Systems, Mistakes, and the Sea (2019)
robinrendle.comCool article, very not surprised, except by how much this affected him. Every result-oriented group of people will have to compromise somehow, adapt, readjust, fail for a while, succeed for a bit, and fail again.
If we were doing it for the art, then we'd have less problem, but just having end dates for payment of delivery is why a guy will make h5 bigger than h4 in css: there's no time, we can't break the existing stuff and hope to repair, we Frankenstein and pray no one cares for 10 years.
The thing is that, he's probably vastly exaggerating the effect of this uncleanliness: what matters is to isolate it well enough, make people embrace the problem, reward those who fix it if they can at tolerable cost but not forget that what matters is REALLY the end result. A company can double the cost of maintenance of a beautiful popular interface and still profit well enough EVEN IF, had they spend triple the time with triple the people they could maybe have reached a more logical beautiful internal design... for a bit.
Or: is it better to have a fugly rifle or a beautiful water pistol, if your goal is to survive in the jungle ? Even if the water pistol is more durable, perfectly measured, made by people who never stressed, when it's time to face the bear, it's still a water pistol. And the "middle ground" would be half a gun, that's WHY we always end up either with a beautiful useless system, a fugly useful system, or a fugly useless system transitioning to either.
I never was a UI guy but the overall feeling described by the author hits close to home. As a developer I always wanted to write code as good/clean/elegant as all the cool people whose blog/videos/books I was consuming on a daily basis, with mixed results and unpaid over-time, trying to figure out the best abstractions and rewriting code over and over again. I was a poet, trying to write the perfect poem, it just so happened that my medium was a programming language.

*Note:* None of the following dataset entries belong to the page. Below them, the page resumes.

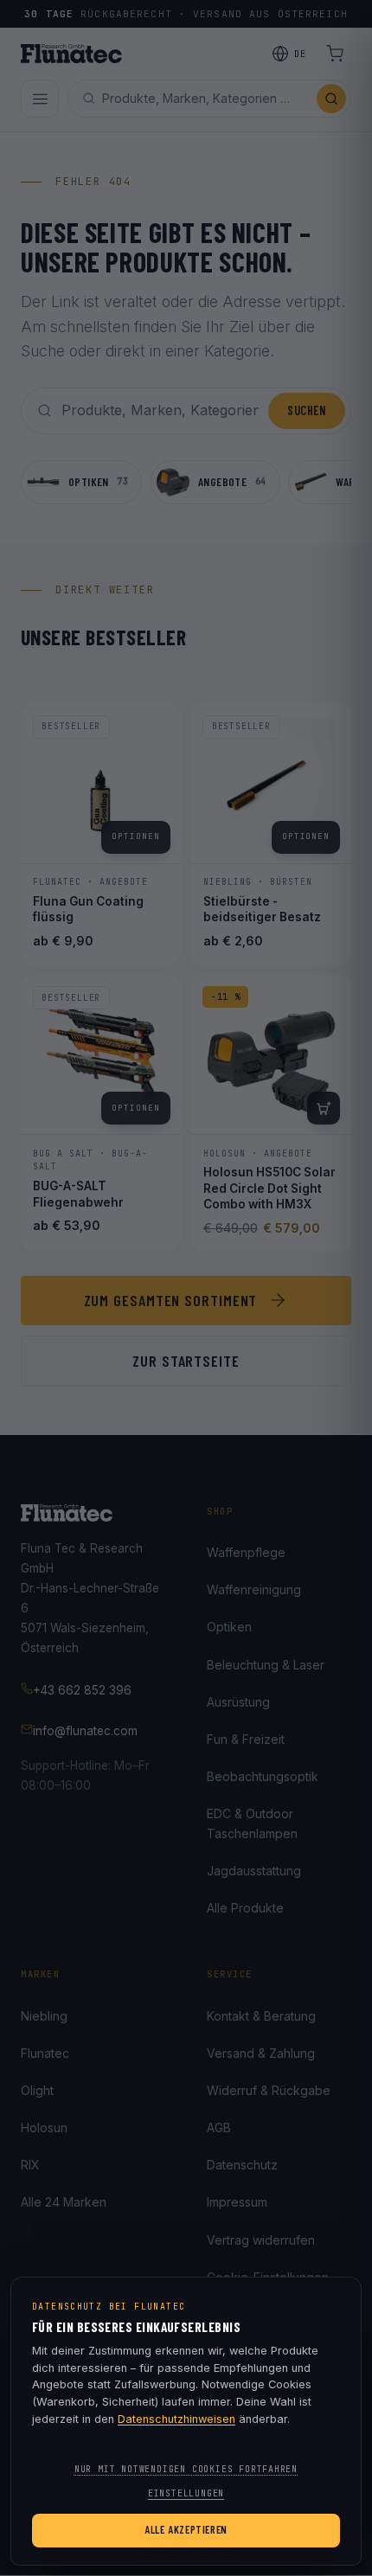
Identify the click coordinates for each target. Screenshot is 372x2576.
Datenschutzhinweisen (176, 2419)
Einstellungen (186, 2493)
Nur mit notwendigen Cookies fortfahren (186, 2469)
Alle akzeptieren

I think many software developers who love what they do go through that kind of phase in their careers. I got over it after realizing that results come first and written code is not a weightless piece of art. All code is tied directly to the value it provides. The best codebases I worked on were far from perfect but they were owned by teams who had a clear understanding of the tradeoffs needed to be made at different places in the code. Business critical code, subject to continuous new additions/changes, was refactored multiple times per year and kept in a state close to what the poet in me craved in the past. But the value proposition for this was clear for everybody. On the the other hand many places in the code were far from that level because it didn't make any sense to invest that kind of effort everywhere.
> My hunch is this: folks can’t talk about real design systems problems because it will show their company as being dysfunctional and broken in some way. This looks bad for their company and hence looks bad for them.
I guess it's natural that people prefer to present and discuss their successes more than their failures. After so many years reading this types of blog posts my understanding is closer to 'Oh look at a big problem that we had and how we managed to solve it in an elegant way' instead of 'We have no problems whatsoever, we do everything perfect and this is one of those examples'.
> The ugly truth is that design systems work is not easy.
Design systems are basically UI frameworks. Building a framework, keeping it up to date and continuously evolving it is far from a simple task that can be done while also delivering new features on time using said framework. And as the system grows the complexity keeps on rising.
At many companies it's hard to justify the needed level of effort especially if they are not in the business of building frameworks or don't sit on a mountain of cash. A handful of talented people will dream of building something cool and will invest their time (and sanity) into this type of effort but they often bite off more than they can chew.